Il seguente passaggio, che affronta il destino dell’anima immediatamente dopo la separazione dal corpo, offre un’indicazione del tono generale dell’opera di Tommaso:
«Vi è… nell’ordine della colpa e del merito un’armonia con l’ordine della punizione e della ricompensa. Ma il merito e la colpa si riferiscono al corpo solo tramite l’anima, poiché in senso essenziale non vi è merito né demerito se non nella misura in cui una cosa è volontaria. Pertanto, sia la ricompensa che la punizione fluiscono giustamente dall’anima al corpo, ma non appartengono all’anima a causa del corpo. Non vi è, dunque, alcuna ragione, nell’infliggere la punizione o nell’elargire la ricompensa, per cui le anime debbano attendere di riprendere i loro corpi; anzi, sembra più opportuno che, avendo le anime avuto la priorità nella colpa o nel merito, abbiano anche la priorità nell’essere punite o ricompensate. …

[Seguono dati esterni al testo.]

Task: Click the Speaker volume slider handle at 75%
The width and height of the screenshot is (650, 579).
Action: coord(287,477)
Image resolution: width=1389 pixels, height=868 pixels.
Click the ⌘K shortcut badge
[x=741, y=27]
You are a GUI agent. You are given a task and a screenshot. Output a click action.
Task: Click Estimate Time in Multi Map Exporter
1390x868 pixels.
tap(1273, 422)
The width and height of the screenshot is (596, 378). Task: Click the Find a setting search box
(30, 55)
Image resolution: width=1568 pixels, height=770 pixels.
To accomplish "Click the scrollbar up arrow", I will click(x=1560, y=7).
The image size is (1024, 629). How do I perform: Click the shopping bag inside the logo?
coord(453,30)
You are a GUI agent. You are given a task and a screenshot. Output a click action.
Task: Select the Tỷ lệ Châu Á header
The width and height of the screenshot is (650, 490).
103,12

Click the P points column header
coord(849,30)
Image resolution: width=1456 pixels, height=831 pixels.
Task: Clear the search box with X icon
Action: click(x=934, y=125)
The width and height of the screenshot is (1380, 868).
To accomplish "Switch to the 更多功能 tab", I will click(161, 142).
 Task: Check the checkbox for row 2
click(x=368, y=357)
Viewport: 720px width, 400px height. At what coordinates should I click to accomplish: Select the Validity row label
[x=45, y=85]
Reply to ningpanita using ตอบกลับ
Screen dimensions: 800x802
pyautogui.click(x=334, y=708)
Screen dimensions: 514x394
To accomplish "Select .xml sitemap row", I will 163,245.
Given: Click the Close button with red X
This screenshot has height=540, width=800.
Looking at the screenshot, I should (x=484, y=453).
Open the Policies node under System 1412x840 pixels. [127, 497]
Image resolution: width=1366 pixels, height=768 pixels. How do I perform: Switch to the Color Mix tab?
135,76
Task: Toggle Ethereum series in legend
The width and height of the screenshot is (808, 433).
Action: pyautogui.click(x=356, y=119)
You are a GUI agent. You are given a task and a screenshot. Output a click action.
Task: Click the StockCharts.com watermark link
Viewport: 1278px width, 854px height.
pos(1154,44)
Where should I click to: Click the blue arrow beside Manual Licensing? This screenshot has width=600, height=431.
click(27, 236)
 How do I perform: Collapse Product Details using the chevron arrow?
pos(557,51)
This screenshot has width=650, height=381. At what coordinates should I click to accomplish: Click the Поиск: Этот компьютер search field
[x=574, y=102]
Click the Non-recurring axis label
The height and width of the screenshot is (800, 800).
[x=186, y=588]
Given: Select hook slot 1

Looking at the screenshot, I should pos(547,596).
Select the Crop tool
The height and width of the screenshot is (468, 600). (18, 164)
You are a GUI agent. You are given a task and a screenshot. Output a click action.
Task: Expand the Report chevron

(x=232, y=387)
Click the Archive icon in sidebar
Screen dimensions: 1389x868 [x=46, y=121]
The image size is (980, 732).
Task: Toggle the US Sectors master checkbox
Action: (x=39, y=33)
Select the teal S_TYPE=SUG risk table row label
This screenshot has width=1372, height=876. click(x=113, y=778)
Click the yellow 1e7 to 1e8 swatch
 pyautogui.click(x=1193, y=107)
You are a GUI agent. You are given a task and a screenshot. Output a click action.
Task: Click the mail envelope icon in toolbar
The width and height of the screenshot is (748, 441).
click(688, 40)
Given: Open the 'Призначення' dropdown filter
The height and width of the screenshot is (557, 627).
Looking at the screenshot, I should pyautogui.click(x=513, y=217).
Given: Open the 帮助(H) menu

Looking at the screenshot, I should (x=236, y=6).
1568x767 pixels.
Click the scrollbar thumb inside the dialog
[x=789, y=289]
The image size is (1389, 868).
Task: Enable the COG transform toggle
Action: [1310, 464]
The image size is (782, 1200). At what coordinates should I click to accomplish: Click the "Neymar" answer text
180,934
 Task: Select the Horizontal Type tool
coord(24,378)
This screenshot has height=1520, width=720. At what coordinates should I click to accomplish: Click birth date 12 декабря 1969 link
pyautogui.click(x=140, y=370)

Tuttavia, bisogna considerare che, nel caso dei buoni, può esserci un ostacolo che impedisce alle anime di ricevere subito la loro ricompensa ultima, che consiste nella visione di Dio, immediatamente dopo la loro separazione dal corpo. A quella visione nessuna creatura razionale può essere elevata se non è completamente e totalmente purificata, poiché essa supera l’intero ambito delle capacità naturali della creatura. … Ma, a causa del peccato, l’anima è impura nella sua unione disordinata con le realtà inferiori. Certamente, l’anima viene purificata da questa impurità in questa vita attraverso la penitenza e gli altri sacramenti, come detto sopra, ma accade talvolta che tale purificazione non sia del tutto compiuta in questa vita; resta un debito di pena, sia per negligenza, sia per le occupazioni, sia anche perché l’uomo è colto dalla morte. Tuttavia, non è completamente escluso dalla sua ricompensa, perché tali cose possono avvenire senza peccato mortale, il solo che priva della carità alla quale è dovuta la ricompensa della vita eterna. … Devono quindi essere purgati dopo questa vita prima di ottenere la ricompensa finale. Questa purificazione, naturalmente, avviene mediante punizioni, così come in questa vita la loro purificazione sarebbe stata completata tramite punizioni che soddisfano il debito; altrimenti, i negligenti sarebbero in una condizione migliore rispetto ai solleciti, se le pene che non scontano per i loro peccati in questa vita non dovessero essere patite in futuro. Pertanto, se le anime dei buoni hanno qualcosa che può essere purificato in questo mondo, esse sono trattenute dal conseguimento della ricompensa mentre subiscono le pene purificatrici. E questa è la ragione per cui riteniamo che vi sia un purgatorio.»²
La prima caratteristica che distingue l’opera di Tommaso da quella dei teologi altomedievali è il suo profondo interesse per la dottrina dell’anima intesa come problema metafisico. In effetti, la questione dell’anima fu uno dei principali temi di dibattito nel XIII secolo. Tommaso, lavorando su base aristotelica, sviluppò una dottrina secondo cui «l’anima, in quanto forma pura, attualizza il corpo come sua materia», e che l’anima intellettiva contiene in sé in grado eminente tutte le perfezioni delle anime sensitiva e vegetativa, che essa soppianta nell’embrione umano al momento della sua creazione.»³
In un contesto metafisico simile a quello in cui sviluppa la dottrina della Transustanziazione, Tommaso affronta in modo approfondito le questioni del rapporto tra anima e corpo dopo la morte e dello stato intermedio tra morte e resurrezione. Accetta l’immortalità come principio fondamentale della fede cristiana; ma, diversamente dai teologi altomedievali, è consapevole delle problematiche filosofiche che ne derivano e le tratta con sensibilità e ampiezza.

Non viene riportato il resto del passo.